President Obama’s support for Mexico’s drug war looked like it might be upstaged this morning by a growing wave of outrage over a recently released intelligence assessment by the Department of Homeland Security that many conservative groups blasted as a political attack against them. And despite an apology issued to military veterans by its new secretary, Janet Napolitano, it remained unclear whether she had quelled a brewing political storm.
The April 7 assessment warned that the faltering economy and the election of the country’s first African-American president could fuel support for right-wing extremist organizations. And it said that proposals for new restrictions on firearms could lead some groups to begin stockpiling weapons and ammunition.
But the comments that stirred the most outrage referred to war veterans. The assessment cautioned that returning veterans who faced trouble reintegrating into their communities could “lead to the potential emergence of terrorist groups or lone wolf extremists capable of carrying out violent attacks.”
The blogosphere was abuzz on Wednesday with reaction to the memo. Republican legislators issued a flurry of angry statements. And in a blitz of appearances from Mexico City on this morning’s news shows, Homeland Security Secretary Janet Napolitano issued an apology to veterans who read the assessment as an accusation.
“An apology is owed,” Ms. Napolitano said. “We greatly respect our veterans. We have a number of veterans in our department.”
Homeland Security issues several such threat assessments a year to advise state and local law enforcement agencies about trends or issues considered potential threats. And they have identified threats on both ends of the political spectrum. In a February report, for example, the agency cited trends that suggested left-wing groups were “maturing and expanding their cyberattack capabilities with the aim of attacking targets in the United States.”
Ms.
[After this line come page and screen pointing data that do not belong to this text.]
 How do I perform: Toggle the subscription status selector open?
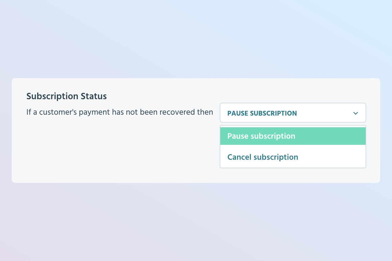click(x=293, y=113)
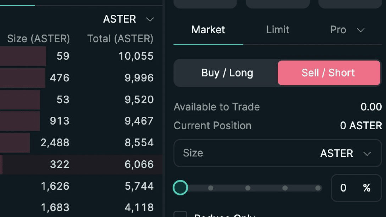Set slider to the 100 percent dot

pos(318,188)
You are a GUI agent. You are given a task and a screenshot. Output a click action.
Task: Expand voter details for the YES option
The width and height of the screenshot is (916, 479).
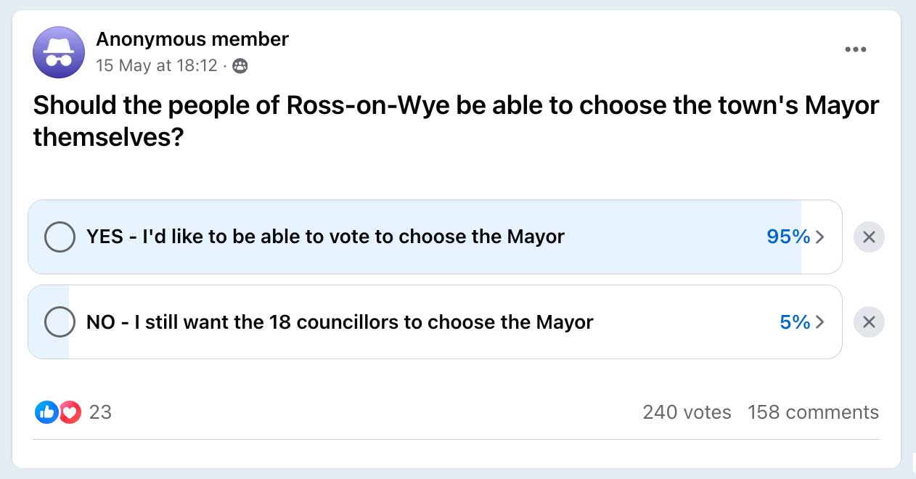pos(821,237)
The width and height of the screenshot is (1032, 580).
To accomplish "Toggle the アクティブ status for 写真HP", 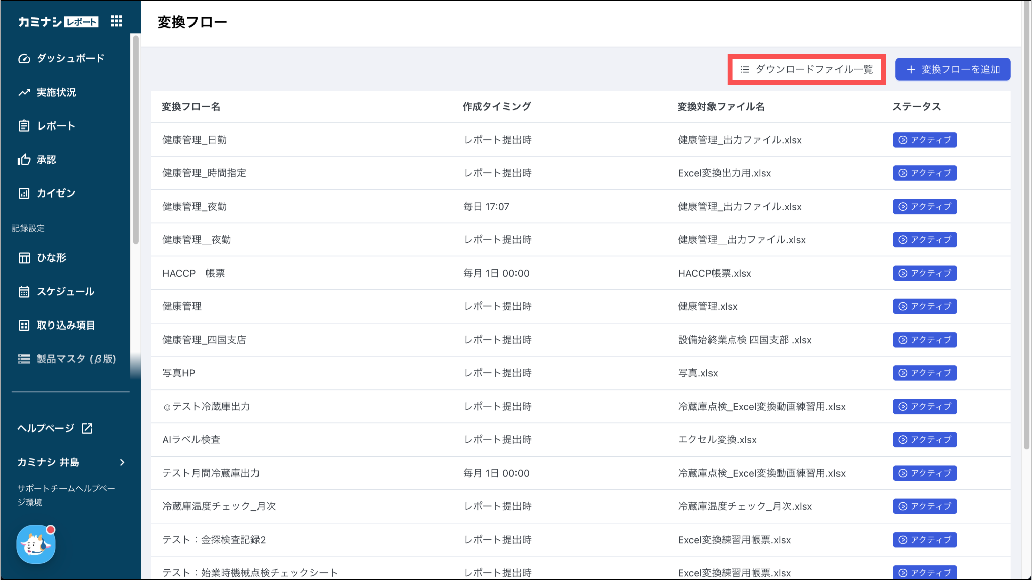I will click(925, 373).
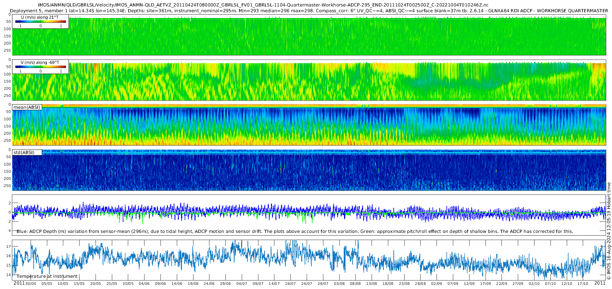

Napolitano said that the assessment was not meant as a, “blanket accusation.”
She said that she had seen the report before it was distributed, and that as a former United States attorney at the time Timothy McVeigh bombed the federal building in Oklahoma
City, the information in the assessment, “struck a nerve with her.”
“All this was meant to do was to give law enforcement what we call, ‘situational awareness,’ ” Ms. Napolitano said in an interview on Fox News. She said the assessment was meant to inform authorities about, “some of the things that go on. Some of the things that have happened in the past and could recur that people just need to be aware of.”
Whether Ms. Napolitano’s apology and explanations on several television shows this morning will appease critics remains unknown.
Representative John Boehner, the Republican minority leader, said, “To characterize men and women returning home after defending our country as potential terrorists is offensive and unacceptable.”
And in a letter to Ms. Napolitano, David Rehbein, the commander of the American Legion, wrote, “To continue to use McVeigh as an example of the stereotypical disgruntled military veteran is as unfair as using Osama bin Laden as the sole example of Islam.” Ms. Napolitano indicated that she would meet with Mr. Rehbein upon her return to Washington.
In supporting its assertions about veterans, the DHS assessment cited an F.B.I. report written under the Bush administration which said “some returning military veterans from the wars in Iraq and Afghanistan have joined extremist groups.”
In that July 2008 report, titled “White Supremacist Recruitment of Military Personnel since 9/11,” the FBI’s Counterterrorism Division found said that “military experience is found throughout the white supremacist extremist movement as the result of recruitment campaigns by extremist groups and self-recruitment by veterans sympathetic to white supremacist causes.”
It added that a “review of FBI white supremacist extremist cases from October 2001 to May 2008 identified 203 individuals with confirmed or claimed military service active in the extremist movement at some time during the reporting period.”